Introducing hybrid deep neural networks to predict the transient vibrations of the sandwich systems reinforced by multi-phase nanocomposites

Abstract

In advanced materials engineering, understanding transient vibrations in sandwich annular plates reinforced by multi-phase nanocomposites is essential. To adequately represent the geometry of these systems, a generic cylindrical coordination system is often used in modeling. The heterogeneous laminated plate is homogenized into an analogous uniform medium to facilitate analysis. In order to represent precise stress and strain distributions, taking into account rotating inertia and transverse shear deformation, a higher-order theory based on a hyperbolic function is used. The governing equations of motion are derived using Hamilton’s principle in polar coordinates, guaranteeing compliance with energy laws. The 2D generalized differential quadrature (GDQ) method effectively discretizes the governing equations for numerical solutions while retaining a high degree of accuracy in recording transient reactions. Furthermore, by solving the differential equations in the frequency domain, the Laplace transform approach sheds light on the dynamic behavior of the system. Using the deep neural networks (DNNs)-fuzzy approach improves the prediction of these composite structures’ vibrational activity. This hybrid approach uses fuzzy logic to control uncertainty and DNN for pattern identification.
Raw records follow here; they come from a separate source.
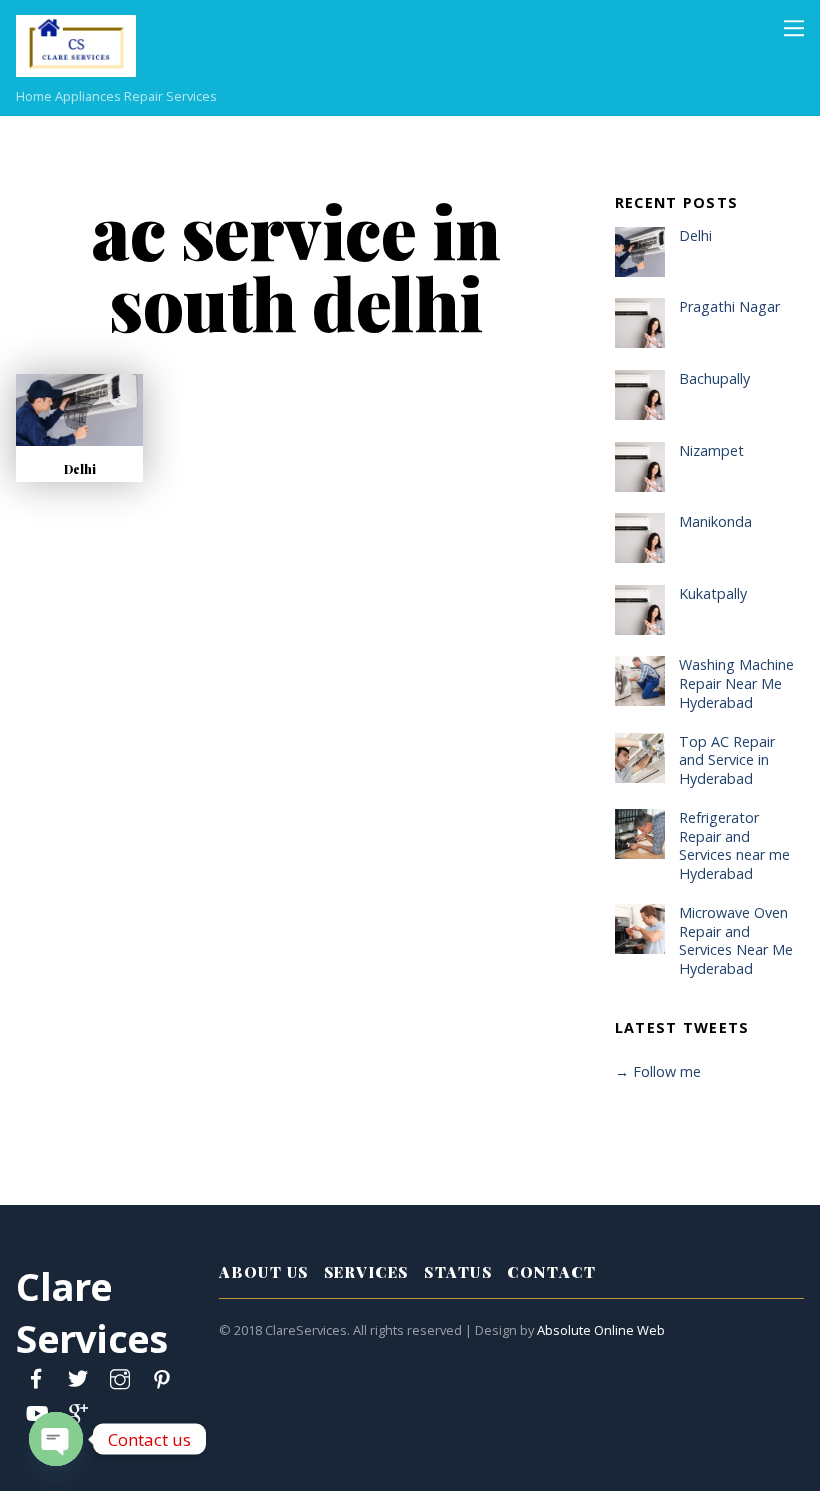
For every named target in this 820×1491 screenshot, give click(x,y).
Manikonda (715, 522)
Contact (551, 1272)
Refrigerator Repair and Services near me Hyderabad (734, 846)
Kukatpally (713, 594)
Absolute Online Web (601, 1330)
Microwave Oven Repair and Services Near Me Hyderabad (736, 941)
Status (458, 1272)
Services (366, 1272)
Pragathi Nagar (729, 307)
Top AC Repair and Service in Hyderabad (727, 760)
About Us (263, 1272)
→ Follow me (658, 1071)
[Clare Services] (76, 65)
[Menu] (794, 27)
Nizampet (711, 451)
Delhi (80, 469)
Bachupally (714, 379)
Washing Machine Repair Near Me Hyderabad (736, 683)
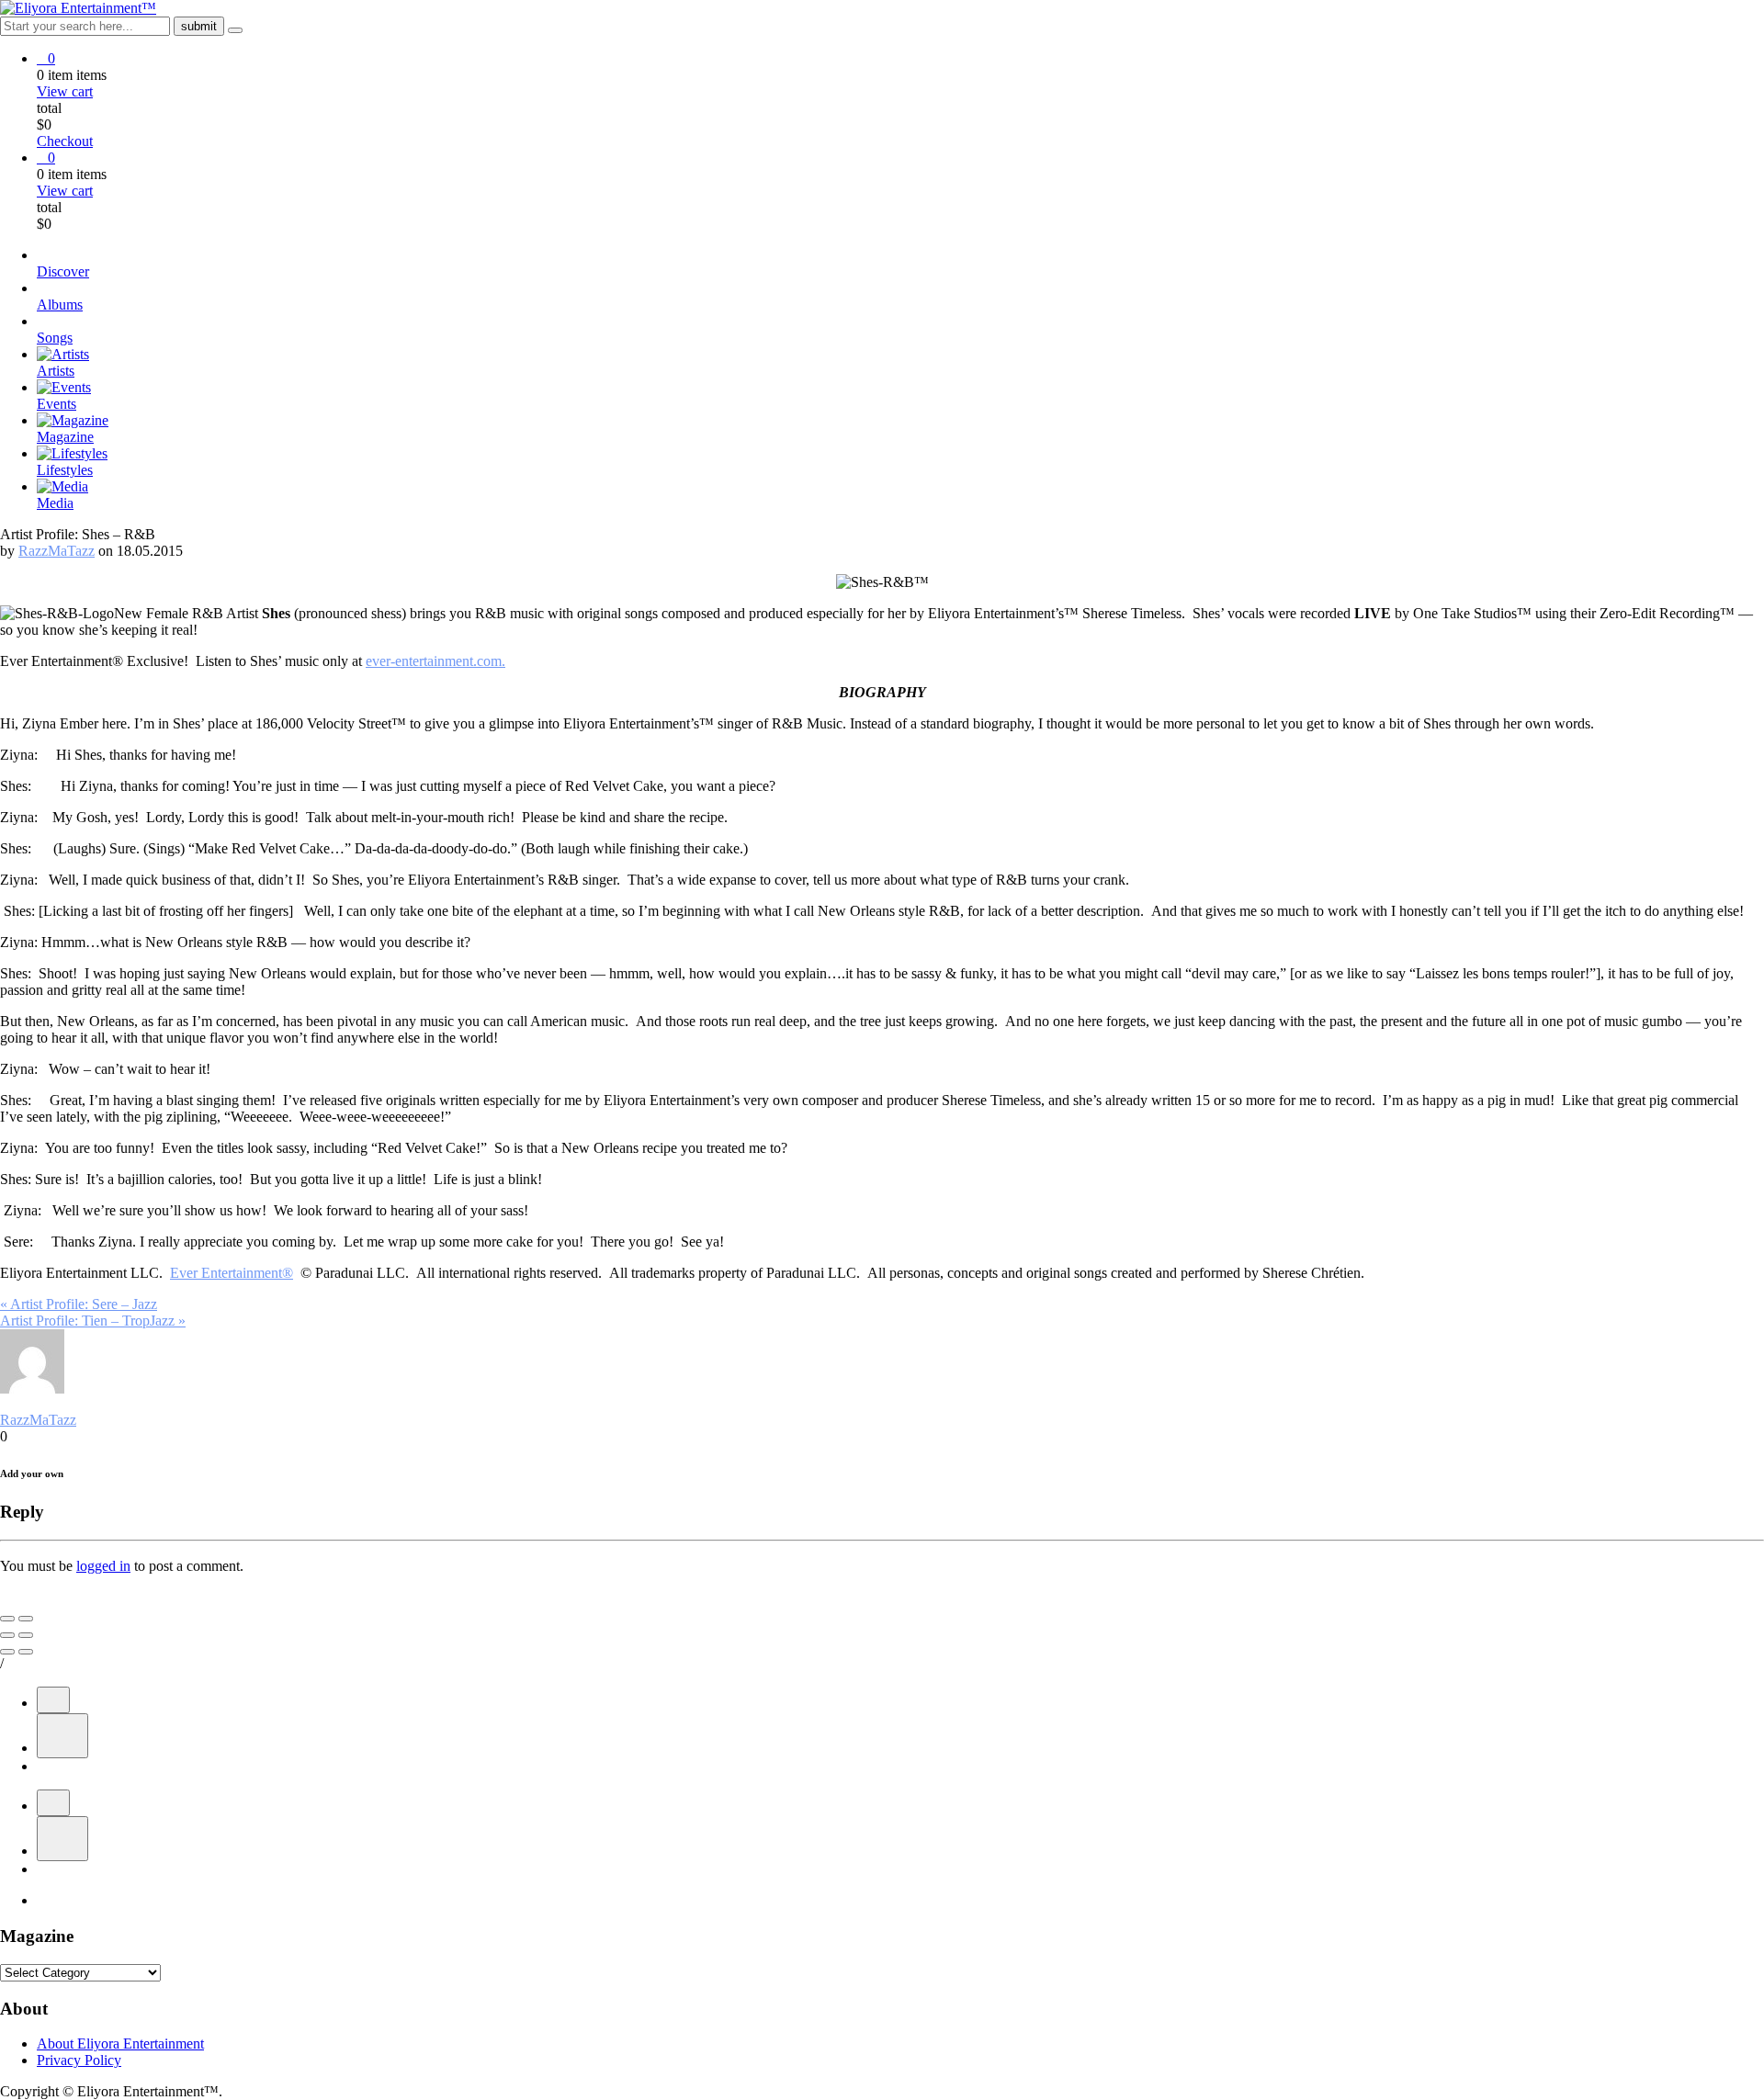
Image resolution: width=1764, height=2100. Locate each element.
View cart (65, 91)
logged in (103, 1566)
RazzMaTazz (56, 551)
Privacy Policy (79, 2060)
The DNN-fuzzy approach reliably predicts the intricate vibrational properties of multi-phase sandwich systems reinforced with nanocomposite using datasets from mathematical modeling. This combined use of mathematical techniques, theoretical models, and predictive algorithms improves our knowledge of complex composite structures’ transient vibrations and makes them more useful in a range of engineering domains.